2017 was an ugly year for the media firm (which will change its name to Reach if/when it integrates the Express and Star titles). Though it spiked above £1.20 a few times in the first half of the year, by the end of December the stock was trading at 79.5p, marking a near 25% decline from its £1.05 opening price.
It continued to fall in early 2018, hitting a 5 year-plus low of 66p at the start of February. It has recovered since then, however, climbing back above 89p by mid-March before settling at a current trading price of 84p.
That recovery was in part helped along by March’s full year figures, despite the results themselves being pretty bleak. A ‘weak print trading environment’ led to a 12.6% fall in group revenue to £623.2 million, while the decline in like-for-like revenue accelerated, plunging 8.8% against the previous year’s 8% drop. However, the saving grace was a 7% jump in statutory pre-tax profit to £81.9 million (admittedly on an adjusted basis pre-tax profit actually fell 8% to £122.5 million).

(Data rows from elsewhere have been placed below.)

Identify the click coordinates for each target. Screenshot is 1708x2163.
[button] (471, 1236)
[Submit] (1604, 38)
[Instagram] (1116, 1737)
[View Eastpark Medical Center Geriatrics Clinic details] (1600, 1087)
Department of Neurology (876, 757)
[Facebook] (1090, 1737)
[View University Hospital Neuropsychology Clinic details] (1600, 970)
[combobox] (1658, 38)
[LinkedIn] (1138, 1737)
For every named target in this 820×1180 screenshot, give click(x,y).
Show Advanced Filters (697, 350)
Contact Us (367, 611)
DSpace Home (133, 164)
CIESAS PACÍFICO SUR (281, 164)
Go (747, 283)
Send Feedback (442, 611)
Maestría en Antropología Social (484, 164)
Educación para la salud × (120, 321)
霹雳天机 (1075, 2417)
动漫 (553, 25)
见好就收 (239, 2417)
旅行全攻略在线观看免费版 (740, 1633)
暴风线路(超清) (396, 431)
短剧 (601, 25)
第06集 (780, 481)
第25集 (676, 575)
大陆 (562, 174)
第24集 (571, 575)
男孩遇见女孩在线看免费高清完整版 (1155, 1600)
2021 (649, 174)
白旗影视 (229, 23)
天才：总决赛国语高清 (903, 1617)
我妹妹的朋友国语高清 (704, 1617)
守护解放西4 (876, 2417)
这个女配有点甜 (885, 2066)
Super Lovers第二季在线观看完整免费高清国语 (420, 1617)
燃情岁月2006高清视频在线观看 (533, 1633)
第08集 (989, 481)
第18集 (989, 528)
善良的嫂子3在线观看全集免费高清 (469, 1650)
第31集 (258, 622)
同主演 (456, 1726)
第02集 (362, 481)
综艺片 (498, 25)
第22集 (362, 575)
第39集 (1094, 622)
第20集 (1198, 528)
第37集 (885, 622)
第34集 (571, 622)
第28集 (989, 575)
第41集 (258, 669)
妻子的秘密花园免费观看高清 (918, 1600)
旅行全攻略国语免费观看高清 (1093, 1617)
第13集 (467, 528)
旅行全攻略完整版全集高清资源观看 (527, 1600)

Investors also seemed reassured by CEO Simon Fox’s claim that the CMA involvement in the already completed purchase of the Express, Star and OK! titles was nothing to worry about, even if the regulatory body barred Trinity from integrating its newest additions as it considered a full investigation into the deal.
Yet there was more drama related to Trinity’s M&A action in April. Not only did the CMA confirm it would be launching a phase one inquiry to ascertain whether it would lead to a ‘substantial lessening of competition’, with a deadline of 7th June. The CMA also referred the deal to culture secretary Matt Hancock, who said towards the end of April that he was ‘minded’ to issue an intervention notice having considered a ‘broad range of evidence’.
Investors will be very keen to hear an update on all this, and further reassurances from Fox that the deal isn’t on the ropes. In terms of the company’s figures, back in March Trinity revealed that for the first 2 months of the new financial year like-for-like sales had fallen 9%, so investors will also be after an improvement on that number for Q1 as a whole.
Trinity Mirror (LON:TNI) has a consensus rating of ‘Buy’ alongside an average target price of £1.41.